In the Forristal family, it’s like father, like daughter.

The Kor Hotel Group announced Tuesday that Edel Forristal has become the general manager of the 77-room Loden Vancouver Hotel scheduled to open this fall near Melville and Bute.

She’s clearly a chip off the old block as her father, Denis Forristal, was a popular and longtime general manager of the Westin Bayshore hotel in Vancouver. But it wasn’t always a natural progression from hotel manager’s daughter to hotel manager herself.

“He was so set against any of us [four children] ever doing this because of the hours you have to put in and the fact you get totally wrapped up in it,” Forristal said in an interview. “But once he knew I was really passionate about it, he became my biggest fan.”

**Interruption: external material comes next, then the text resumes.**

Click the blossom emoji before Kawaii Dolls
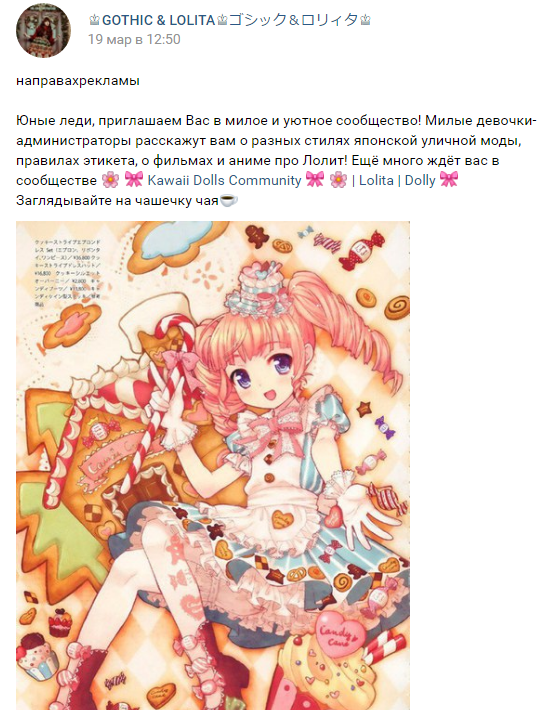Viewport: 543px width, 710px height. coord(110,180)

She actually had to sneak behind her dad’s back to get her first hotel job in 1980, working in the kitchen at the Westin Bayshore while she was in high school. The chef offered her a summer job but she told him her father wouldn’t stand for it.

“The chef told me not to worry about that and just show up tomorrow and it all worked out,” Forristal said.

Her previous positions have included director of operations at the Terminal City Club & Hotel and food and beverage director as part of the pre-opening team at Four Seasons Whistler. She has also had stints with the Fairmont Hotel Vancouver, the Pan Pacific Hotel Vancouver, the Ramada Renaissance and the Vancouver Convention & Exhibition Centre.

Forristal has clearly earned her stripes on merit but said it didn’t hurt being the daughter of such a well known Vancouver hotelier.

“I’m so proud to be his daughter,” she said. “With his reputation in the Vancouver marketplace, it’s like I have a little golden halo that nobody else in Vancouver has.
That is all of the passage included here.